FIU Embrace is teaming up with FIU College of Law to present the Family Legal-Needs Assessment Day on FIU’s Modesto Maidique campus on Saturday, October 29, 2016, from 10:00 am – 3:00 pm. The event will be held in Room 1010 of Rafael Diaz-Balart Hall in FIU College of Law. The event is free and open to walk-ins, but advanced registration is recommended by October 27th. Register at firstname.lastname@example.org or by calling (305) 348-5377.
The FIU Embrace initiative at Florida International University was developed to promote health, wellness, and overall functioning for adults with developmental disabilities. FIU Embrace provides supports in three important areas: services, education and dissemination, and research and design.

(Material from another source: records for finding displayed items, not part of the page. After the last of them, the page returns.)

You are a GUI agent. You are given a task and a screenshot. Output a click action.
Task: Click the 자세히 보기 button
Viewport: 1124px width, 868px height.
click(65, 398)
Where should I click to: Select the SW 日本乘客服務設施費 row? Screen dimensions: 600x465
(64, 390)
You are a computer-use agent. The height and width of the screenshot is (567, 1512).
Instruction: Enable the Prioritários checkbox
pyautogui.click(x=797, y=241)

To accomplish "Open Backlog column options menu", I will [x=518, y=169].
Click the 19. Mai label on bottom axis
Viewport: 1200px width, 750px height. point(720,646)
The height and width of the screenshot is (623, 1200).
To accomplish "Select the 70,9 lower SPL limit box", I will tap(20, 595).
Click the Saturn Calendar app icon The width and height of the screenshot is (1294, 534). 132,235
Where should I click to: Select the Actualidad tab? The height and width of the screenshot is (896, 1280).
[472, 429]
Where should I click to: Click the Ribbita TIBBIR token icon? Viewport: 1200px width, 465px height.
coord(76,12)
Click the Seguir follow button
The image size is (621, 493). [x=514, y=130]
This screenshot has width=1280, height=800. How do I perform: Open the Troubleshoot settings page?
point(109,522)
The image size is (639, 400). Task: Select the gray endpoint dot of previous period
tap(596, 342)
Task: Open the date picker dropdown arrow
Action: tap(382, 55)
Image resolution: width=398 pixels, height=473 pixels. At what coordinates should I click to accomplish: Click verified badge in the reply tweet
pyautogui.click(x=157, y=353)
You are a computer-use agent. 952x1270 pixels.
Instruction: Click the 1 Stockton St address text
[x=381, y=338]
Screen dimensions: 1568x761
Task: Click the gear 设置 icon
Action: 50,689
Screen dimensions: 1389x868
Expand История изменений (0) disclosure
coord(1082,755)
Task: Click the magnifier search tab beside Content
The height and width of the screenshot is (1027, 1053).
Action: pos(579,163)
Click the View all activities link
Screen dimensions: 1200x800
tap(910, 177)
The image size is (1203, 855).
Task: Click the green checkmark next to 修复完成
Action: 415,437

The initiative seeks to help developmentally disabled adults lead healthy lives and maximize their individual potential across their lifespan.
Children with developmental disabilities (DD) and autism (ASD) grow up to become adults with DD and ASD, with estimates that over the next decade some 500,000 such individuals will come of age in the United States. Since stress and depression among caregivers is well recognized, in order to address the scope of challenges facing young adults and their families, FIU Embrace is utilizing a multi-faceted approach.